=== To do ===
In the smart home forum post below, what energy systems does the writer plan to use for power or heating?

Start Passage to read

Discussion and recommendations about good and affordable devices for smart home

Hi all,

I am newbie for smart home, and only about to plan my new upcoming smart home. I would be interested in discussions and recommendations, which devices you would recommend to get going with the smart home project?

Is it worth to invest in native smart sockets, smart lights switches etc (Schneider elecrics or ABB or such)? Or would you go with something else?

Which you think are good and affordable ones? I see that for example those SE Wiser sockets are quite expensive, so I wonder if there are other good brands that are good quality and more affordable yet are usable with OpenHab?

I look forward to discover the possibilities of smart home for now in order to make a good plan, which I hope I will be implementing in near future.

I am interested in all different areas, security, heating, electric devises themselves and electricity system itself, lights, yard appliances, car chargers and everything. I also look forward to implement some nice solar power station to power my smart home, and perhaps even a small wind station. For the heating I am planning to use geo thermal heating.

End Passage to read
Start Dataset content

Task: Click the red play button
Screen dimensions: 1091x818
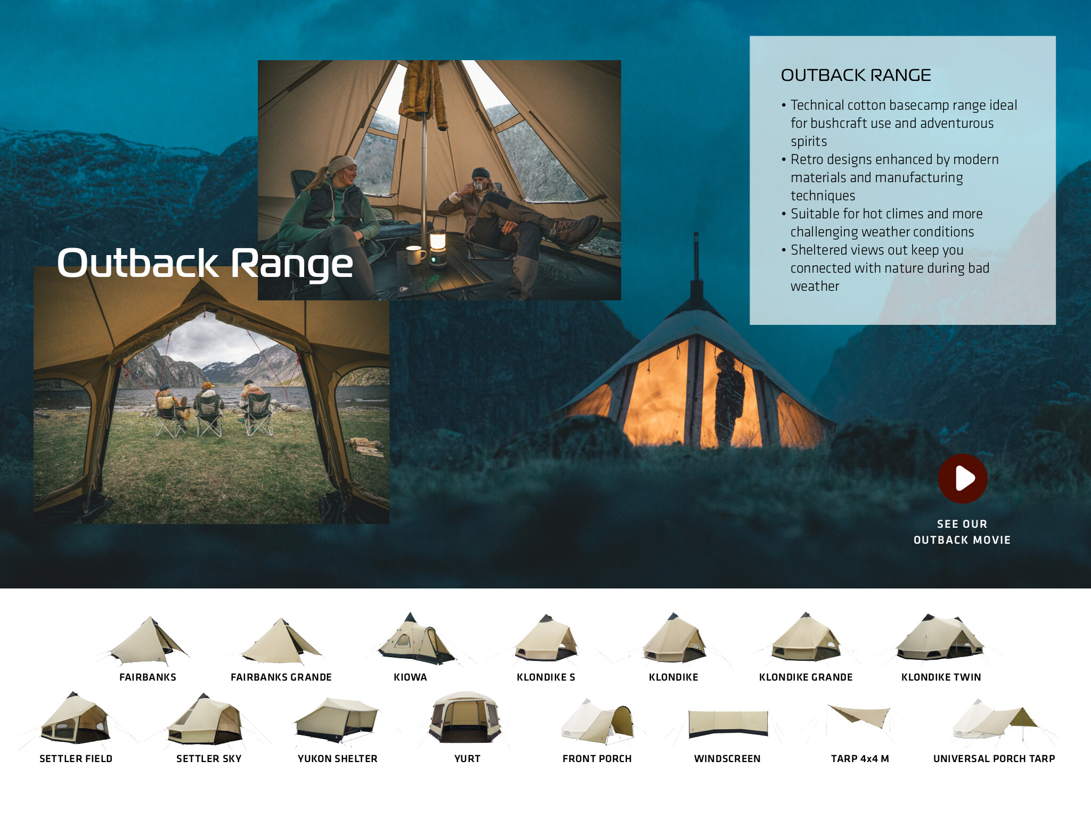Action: [963, 478]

End Dataset content

=== Answer to the exercise ===
- A solar power station
- A small wind station
- Geothermal heating